I have to post this screenshot of my OkCupid messages because I feel like you wouldn’t believe me otherwise.  

I cropped his name and all identifying info, but I will say he’s 20 and lives near my office, so if I ever want to feel like I’m fucking the youth out of someone on my lunch hour, this intrepid young lad is at the ready. Sold, Toddler. Let’s do this.

Hm. It’d be great if youth were an STD, like if I let this kid do things to me and suddenly I had tons more energy and drank hard lemonade and all my laugh lines were gone. Get on that, science. (Except the hard lemonade. Gross.)

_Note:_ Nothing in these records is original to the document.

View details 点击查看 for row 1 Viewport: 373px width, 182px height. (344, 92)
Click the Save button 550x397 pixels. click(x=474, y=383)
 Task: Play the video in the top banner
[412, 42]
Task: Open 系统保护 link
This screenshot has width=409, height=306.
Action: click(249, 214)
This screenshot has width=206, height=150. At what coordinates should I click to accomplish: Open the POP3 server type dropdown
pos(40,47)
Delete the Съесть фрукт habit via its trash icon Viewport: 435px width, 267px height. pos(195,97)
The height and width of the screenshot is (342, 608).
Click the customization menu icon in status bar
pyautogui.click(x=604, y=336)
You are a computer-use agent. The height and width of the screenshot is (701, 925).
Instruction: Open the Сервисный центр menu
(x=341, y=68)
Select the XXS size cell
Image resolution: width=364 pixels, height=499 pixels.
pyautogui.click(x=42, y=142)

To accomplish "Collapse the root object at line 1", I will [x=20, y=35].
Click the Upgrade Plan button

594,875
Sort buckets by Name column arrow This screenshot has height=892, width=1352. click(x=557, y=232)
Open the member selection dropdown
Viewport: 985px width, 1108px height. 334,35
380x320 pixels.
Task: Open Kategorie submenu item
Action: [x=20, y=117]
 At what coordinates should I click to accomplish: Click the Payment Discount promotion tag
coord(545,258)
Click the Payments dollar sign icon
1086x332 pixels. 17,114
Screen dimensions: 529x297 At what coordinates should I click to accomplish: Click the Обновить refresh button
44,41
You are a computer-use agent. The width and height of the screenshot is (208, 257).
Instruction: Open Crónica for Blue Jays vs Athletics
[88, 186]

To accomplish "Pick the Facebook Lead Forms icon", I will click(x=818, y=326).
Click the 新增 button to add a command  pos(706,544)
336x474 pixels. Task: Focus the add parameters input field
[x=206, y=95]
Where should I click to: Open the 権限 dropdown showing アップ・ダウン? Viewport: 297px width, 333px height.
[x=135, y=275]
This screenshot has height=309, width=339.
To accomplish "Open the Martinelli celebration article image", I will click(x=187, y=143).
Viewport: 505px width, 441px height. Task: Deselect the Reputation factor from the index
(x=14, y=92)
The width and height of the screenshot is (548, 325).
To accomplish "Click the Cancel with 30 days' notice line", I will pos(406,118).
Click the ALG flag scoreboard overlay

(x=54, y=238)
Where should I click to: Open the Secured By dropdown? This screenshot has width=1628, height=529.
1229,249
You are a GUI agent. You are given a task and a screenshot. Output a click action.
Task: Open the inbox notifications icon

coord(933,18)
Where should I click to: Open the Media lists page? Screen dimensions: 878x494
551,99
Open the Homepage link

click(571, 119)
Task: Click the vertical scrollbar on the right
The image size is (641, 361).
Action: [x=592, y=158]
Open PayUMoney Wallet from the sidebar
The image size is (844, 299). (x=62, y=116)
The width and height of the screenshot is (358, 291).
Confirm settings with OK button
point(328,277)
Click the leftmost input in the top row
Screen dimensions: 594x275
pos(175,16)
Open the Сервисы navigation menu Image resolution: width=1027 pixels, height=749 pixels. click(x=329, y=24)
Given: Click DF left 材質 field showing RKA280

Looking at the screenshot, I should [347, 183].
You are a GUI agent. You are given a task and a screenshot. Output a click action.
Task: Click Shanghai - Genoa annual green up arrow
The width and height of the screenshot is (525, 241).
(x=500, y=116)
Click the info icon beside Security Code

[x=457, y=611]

I also love how this proposition is supposed to improve my mood, like, “Wow, that was a shitty day at work and those shoes made my feet hurt and I’m really not looking forward to that family gathering this weekend… But a Cub Scout wants to bang me, so wheeeeee!”

Will work for fried food and cuddles.

Aw, yeahhh. Rockin’ Friday night to kick off the holiday weekend… in my hometown, babysitting an old friend’s kid. 


“Just hold the baby like you’d hold a football.”

“This IS how I would hold a football!”

(Kidding. Getting paid in cheesesteaks and toddler snuggles really doesn’t suck.)